Analysis: Burma’s natural resources curseBy Zin Linn Oct 18, 2013 1:31PM UTC
Wealth of oil, gas and mineral resources lies at the heart of continuing civil and economic strife in Burma
Burma (Myanmar) is one of Southeast Asia’s most natural resource-rich countries. It earns billions of dollars yearly exporting natural resources such as oil and gas, teak, gems, and minerals. Sending natural gas overseas is the country’s particular prime source of foreign revenue.
Burma has been exporting gas to Thailand from the Yetagun and Yadana offshore blocks located in Mottama Gulf since 1998 and 2000 respectively. In 2008 BP ranked Burma as the largest gas exporter via pipelines in the Asia-Pacific with gas exports totaling 9.7 bcm in 2007. This made it the 11th largest gas exporter in the world that year, according to the report Burma’s Resource Curse: The case for revenue transparency in the oil and gas sector, issued by Arakan Oil Watch, an independent, community-based, non-governmental organization operating in Burma.

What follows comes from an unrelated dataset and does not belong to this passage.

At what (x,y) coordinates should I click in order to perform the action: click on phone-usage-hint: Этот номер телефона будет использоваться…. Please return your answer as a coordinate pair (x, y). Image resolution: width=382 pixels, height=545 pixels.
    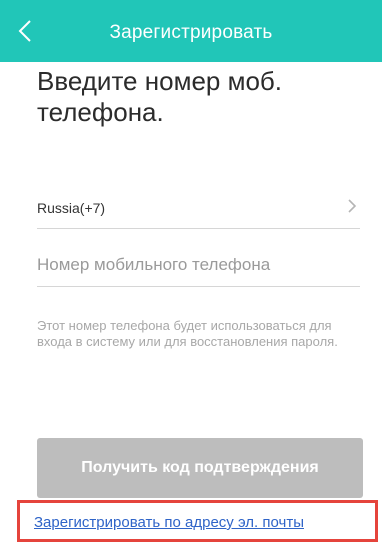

The bulk of profitable resources in Burma, including oil and gas, are unearthed from ethnic states and sold to neighboring countries. Local populations have never been enjoyed the benefits of these deals as the profits wend directly to the military.

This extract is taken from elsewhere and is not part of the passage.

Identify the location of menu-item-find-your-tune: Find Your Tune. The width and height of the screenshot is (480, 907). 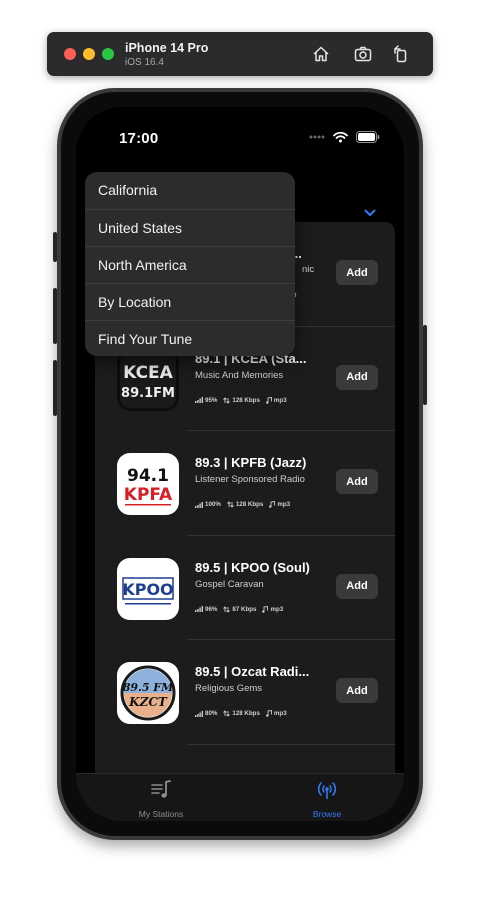
(190, 338).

Additionally, these states – such as Kachin, Shan, Kayah, Karen and Mon states – have never been repaid for the social and environmental damage that goes with the extraction and export of resources. This remains the main reason behind hostilities between the government and ethnic rebel forces today.
Nobody knows exactly how revenues from the sale of gas resources are spent. However, it is easy to figure out that government spending for social improvement is stingy, while the military continues to enjoy the lion’s share of state revenues.
Unfair sharing of resource benefits is also contributing to ethnic conflicts. Although a so-called civilian government is now running day-to-day affairs, the military remains unwaveringly above the law under the 2008 constitution. Many analysts believe that the role of military conglomerates in Burma’s economy and in managing country’s huge oil and gas revenues remains unfettered.
According to the Arakan Oil Watch (AOW), Foreign Oil Companies engaging in Myanma’s oil and gas sector also refuse to publish how much and how they pay the military regime.
The most crucial question surrounding political reform that many foreign governments overlook is the economic monopoly of Burma’s military elite. They have been exploiting the country’s natural resources under the names of the Union of Myanmar Economic Holdings Limited (UMEHL) and the Myanmar Economic Corporation (MEC) while the country’s average population has suffered various social miseries.
President Thein Sein’s reforms hav reached few at grassroots level as farmers and workers struggle to make ends meet and their land and properties are unlawfully confiscated by the military, local authorities and government cronies. As a result, the people are suffering severe unemployment in a country where 5 million unemployed citizens have already migrated to neighboring countries in search of work. Most of these are in Thailand and Malaysia.
(READ MORE: Burma farmers find little relief from land grabs)
Burma remains one of the world’s least developed countries, and was ranked 149 out of 187 countries in the 2011 UN’s Human Development Index concerning health, education and income. Burma was ranked 172 out of 176 of the most corrupt countries in the world by Transparency International’s annual Corruption Perceptions Index in 2012 – fifth from bottom above Sudan, Afghanistan, North Korea and Somalia.
If the President is truly reform-minded, he needs to make sure transparency and first-rate management of the country’s largest source of foreign income – revenues from the export of oil and gas – and cope with military monopoly in the market-based economy. With military involvement in the country’s economy, regardless of good management and sustainable development, the natural resources sector in Burma will draw out the resource curse situation even longer.
In order to control extractive industries’ revenues properly, the government must provide a yardstick for checking the use of those revenues. It’s also necessary to set up a responsible revenue management system. Such a check-and balance system should take the form of a constitutional mandate followed by more specific nationwide legislation that extensively controls the use of the benefits that come out of natural resources.
Although the extractive industries’ foreign earnings are biggest in the country, there has been no revenue transparency under both the previous military regime and the current U Thein Sein government. The government’s credit-and-debit accounts concerning the extractive industries’ foreign earnings are not publicly revealed. The same is true of defense budget spending.
According to the report by the Arakan Oil Watch, billions of dollars in revenues from the sale of natural gas have gone unrecorded in the country’s public accounts and been siphoned off by corrupt military rulers, leaving the nation with some of the worst social indicators in the world and ongoing armed conflicts in ethnic regions.